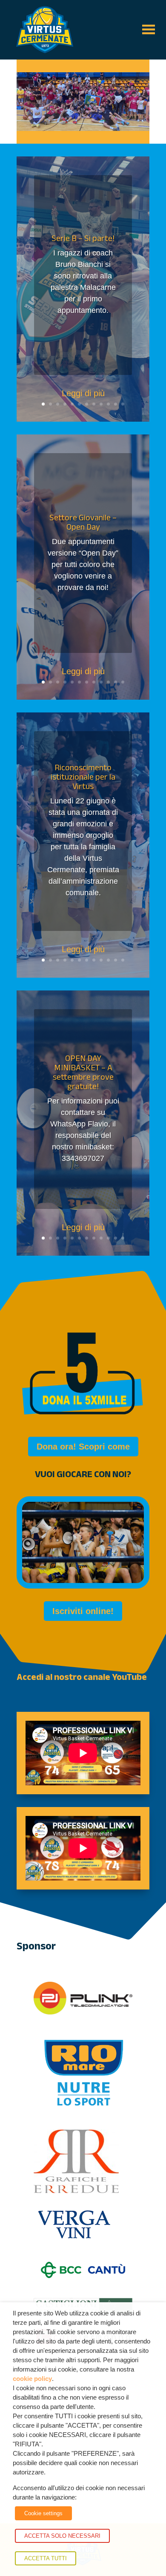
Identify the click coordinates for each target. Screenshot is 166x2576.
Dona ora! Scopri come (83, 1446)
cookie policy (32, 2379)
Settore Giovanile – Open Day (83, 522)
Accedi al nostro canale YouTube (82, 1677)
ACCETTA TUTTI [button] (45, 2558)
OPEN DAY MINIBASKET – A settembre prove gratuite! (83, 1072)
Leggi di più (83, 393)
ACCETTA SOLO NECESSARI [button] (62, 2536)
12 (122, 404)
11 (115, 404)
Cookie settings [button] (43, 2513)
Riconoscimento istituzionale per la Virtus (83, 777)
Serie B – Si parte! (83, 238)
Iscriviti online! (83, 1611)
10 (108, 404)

┄┄┄┄┄┄┄┄┄┄┄┄┄┄┄┄┄┄┄┄

= EXERCISE GOAL =
When you reproduce the entries above, keep every word exactly and leave out each picture.

= COMPLETED EXERCISE =
Identify the click coordinates for each target. Screenshot is 166x2576.
Dona ora! Scopri come (83, 1446)
cookie policy (32, 2379)
Settore Giovanile – Open Day (83, 522)
Accedi al nostro canale YouTube (82, 1677)
ACCETTA TUTTI [button] (45, 2558)
OPEN DAY MINIBASKET – A settembre prove gratuite! (83, 1072)
Leggi di più (83, 393)
ACCETTA SOLO NECESSARI [button] (62, 2536)
12 (122, 404)
11 (115, 404)
Cookie settings [button] (43, 2513)
Riconoscimento istituzionale per la Virtus (83, 777)
Serie B – Si parte! (83, 238)
Iscriviti online! (83, 1611)
10 (108, 404)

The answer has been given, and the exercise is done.